Modeling of the system suggests that a single policy decision could completely change the picture. If Britain commits to spending 3 per cent of GDP on defense on a five-year average and achieves this target by 2036, the likelihood of conflict will drop to just 5 per cent, or one in twenty.
What qualifies as a major conflict?
For Cassi’s purposes, a major conflict is one in which British deaths reach 500, or 250 in a battle that claimed the lives of 10,000 combatants in total. No conflict involving the UK since the Korean War has crossed this threshold.
insurance question
Dr. RAF intelligence officer, who continued to find Cassi for 18 years. Keith Dear put it plainly, according to the Times: “If you had told me there was a one in four chance of my house burning down, I would have had insurance.
“The question this poses to politicians is: Is it worth spending 3 percent on defense to save those lives and the obvious crippling costs of war?”
Dear, the former No.10 foreign policy adviser, said the system outperformed all major AI rivals in terms of accuracy and ranked above xAI, OpenAI, Anthropic and Google in its prediction rankings.
Rather than relying on a single model, Cassi operates like an intelligence cell: collecting data from multiple sources, running it through separate analytical channels, and weighing the output of competing AI systems before reaching a conclusion.
Where the expenses are
The UK currently spends around 2.4 percent of GDP on defence. Starmer has promised to raise the rate to 2.5 per cent by April next year, and a rate of 3 per cent will be set in the next parliament.
Cassi’s modeling gives only a one in four chance of reaching the 3 percent target by 2036. The prediction concludes that if you miss this window the risk reduction will be significantly smaller.

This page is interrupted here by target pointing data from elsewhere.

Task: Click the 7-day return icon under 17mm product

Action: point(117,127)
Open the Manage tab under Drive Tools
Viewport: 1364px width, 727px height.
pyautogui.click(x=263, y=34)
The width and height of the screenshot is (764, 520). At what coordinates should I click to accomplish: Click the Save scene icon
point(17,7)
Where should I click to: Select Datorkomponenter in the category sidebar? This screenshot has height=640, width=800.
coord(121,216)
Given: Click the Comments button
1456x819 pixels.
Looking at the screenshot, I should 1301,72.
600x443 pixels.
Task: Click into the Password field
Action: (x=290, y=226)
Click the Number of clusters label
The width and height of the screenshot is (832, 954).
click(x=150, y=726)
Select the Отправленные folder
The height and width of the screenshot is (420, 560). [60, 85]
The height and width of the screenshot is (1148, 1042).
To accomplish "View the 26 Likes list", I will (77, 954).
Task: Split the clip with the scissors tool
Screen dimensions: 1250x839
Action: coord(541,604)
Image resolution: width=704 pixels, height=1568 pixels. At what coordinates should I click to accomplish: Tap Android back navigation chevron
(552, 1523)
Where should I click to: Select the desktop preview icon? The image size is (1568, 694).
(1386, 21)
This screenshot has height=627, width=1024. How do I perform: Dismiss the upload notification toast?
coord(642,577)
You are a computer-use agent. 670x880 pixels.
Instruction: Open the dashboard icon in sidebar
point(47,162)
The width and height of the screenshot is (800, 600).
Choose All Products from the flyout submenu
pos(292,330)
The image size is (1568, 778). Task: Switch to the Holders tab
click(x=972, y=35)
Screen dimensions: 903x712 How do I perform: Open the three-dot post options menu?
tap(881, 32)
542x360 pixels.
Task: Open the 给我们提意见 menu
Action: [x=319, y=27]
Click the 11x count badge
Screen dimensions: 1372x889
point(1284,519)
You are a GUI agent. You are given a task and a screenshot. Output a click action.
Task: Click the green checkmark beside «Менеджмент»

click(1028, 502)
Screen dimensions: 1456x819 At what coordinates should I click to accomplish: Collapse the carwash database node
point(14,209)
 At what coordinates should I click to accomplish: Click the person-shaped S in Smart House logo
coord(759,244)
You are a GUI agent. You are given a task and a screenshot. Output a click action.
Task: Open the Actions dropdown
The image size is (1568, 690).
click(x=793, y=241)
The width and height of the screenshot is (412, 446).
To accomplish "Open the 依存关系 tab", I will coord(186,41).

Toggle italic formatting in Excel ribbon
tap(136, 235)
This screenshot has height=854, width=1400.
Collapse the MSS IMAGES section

The AI also examined how the course of the Ukraine war could shape Britain’s exposure to conflict. Early termination (before 2027) would increase the UK’s probability of conflict by 5 per cent. A protracted war that lasts until 2029 will increase this rate by 15 percent.
But there is a narrow road. Cassi’s modeling suggests the UK’s conflict risk may remain broadly unchanged if the Ukraine war ends between 1 January 2027 and 31 December 2028.